Gib aus dem Artikel über Mehmets Abschiebung den Abschnitt wörtlich wieder, der mit den Worten „Die Gefährlichkeit Mehmets, der“ beginnt und mit „nicht rechtskräftig verurteilt.“ endet.

*** AUSGEWÄHLTER AUSZUG ***

■ Das Urteil: Die Eltern werden zu Illegalen erklärt
Berlin (taz) – Mehmet bleibt zunächst. Aber seine letzte Frist ist angebrochen. Über den sofortigen Vollzug seiner Abschiebung muß nur noch der Bayerische Verwaltungsgerichtshof entscheiden. Und der hat Bayerns Innenminister Günther Beckstein (CSU) erfolgreich gebeten, Mehmet bis dahin nicht auszuweisen. Mit den Beschlüssen des obersten Verwaltungsgerichts in Bayern wird in einer Zeitspanne von drei Wochen bis zu einem Jahr gerechnet.
Der Gerichtshof wird die juristische Konstruktion der Verwaltungsrichter prüfen, die es am Dienstag für Rechtens erklärten, daß Mehmet sofort abgeschoben werden darf. Die Richter der 17.Kammer des Münchner Verwaltungsgerichts begründeten dies zum einen mit der Gefährlichkeit Mehmets, zum anderen aber mit dem Status seiner Eltern.
Die Gefährlichkeit Mehmets, der 1984 in München geboren wurde, war auch für die Richter unbestritten. Sie schreiben Mehmet folgendes zu: „mehrere Raubtaten, schwere Körperverletzungen, räuberische Erpressung, räuberischer Diebstahl, besonders schwere Fälle des Diebstahls und zahlreiche weitere Diebstähle und andere Straftaten“. Doch weder dies noch die „letzte schwere Straftat“ (begangen am 3. Juli 1998), ein „gemeinschaftlicher schwerer Raub und gemeinschaftliche schwere Körperverletzung“, hätten annähernd gereicht, um den 14jährigen Mehmet ausweisen zu können. Denn für all das ist Mehmet nicht rechtskräftig verurteilt.
In den Mittelpunkt rückte also der Status der Eltern. Die leben seit 30 Jahren in Deutschland. Straffällig geworden sind sie nicht. Das aber heißt, daß Mehmet, wie kriminell er auch sein mag, laut Ausländergesetz (Paragraph 84) einen besonderen Ausweisungsschutz genießt: Ein minderjähriger Ausländer, „dessen Eltern (...) sich rechtmäßig im Bundesgebiet aufhalten, wird nicht ausgewiesen“.

*** BEREITGESTELLTE ANGABEN ***

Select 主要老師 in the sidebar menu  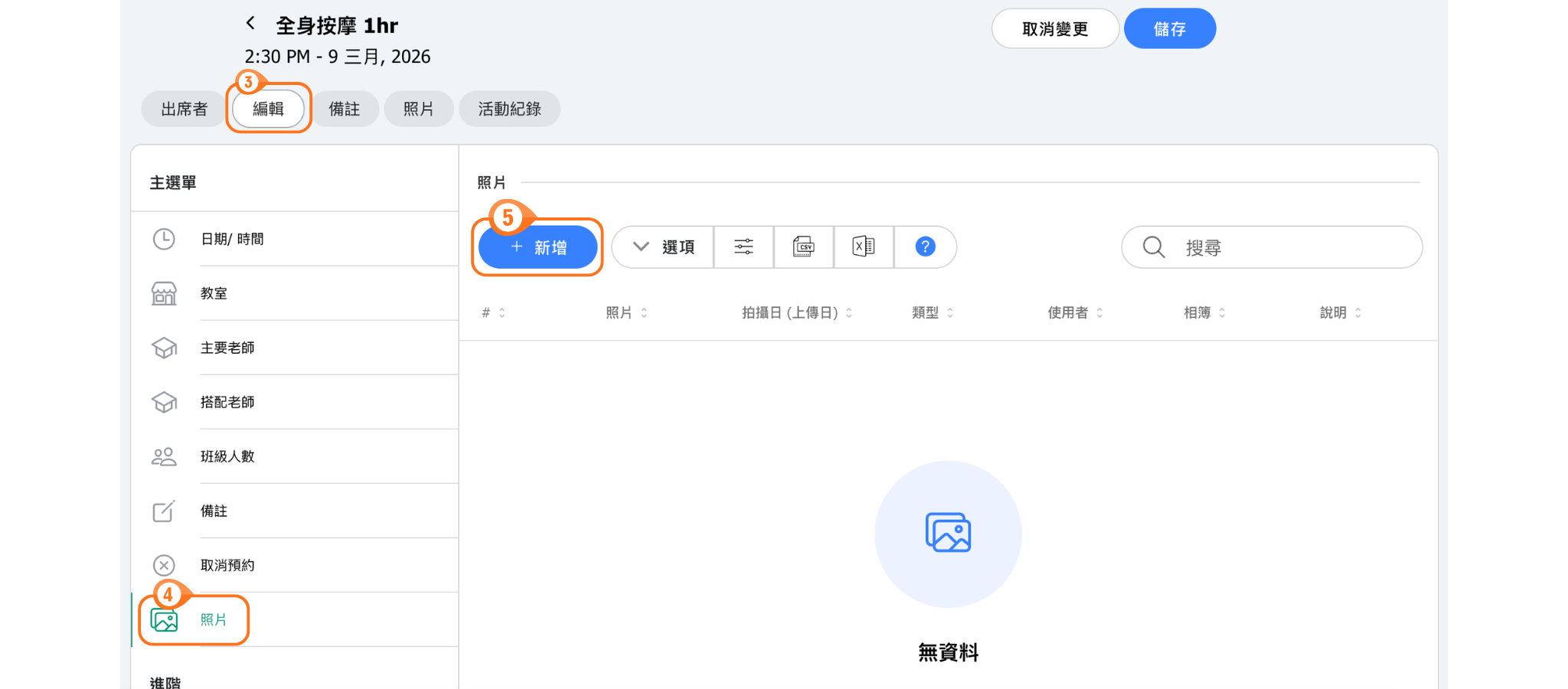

***

*ERGEBNIS UNTEN*
Die Gefährlichkeit Mehmets, der 1984 in München geboren wurde, war auch für die Richter unbestritten. Sie schreiben Mehmet folgendes zu: „mehrere Raubtaten, schwere Körperverletzungen, räuberische Erpressung, räuberischer Diebstahl, besonders schwere Fälle des Diebstahls und zahlreiche weitere Diebstähle und andere Straftaten“. Doch weder dies noch die „letzte schwere Straftat“ (begangen am 3. Juli 1998), ein „gemeinschaftlicher schwerer Raub und gemeinschaftliche schwere Körperverletzung“, hätten annähernd gereicht, um den 14jährigen Mehmet ausweisen zu können. Denn für all das ist Mehmet nicht rechtskräftig verurteilt.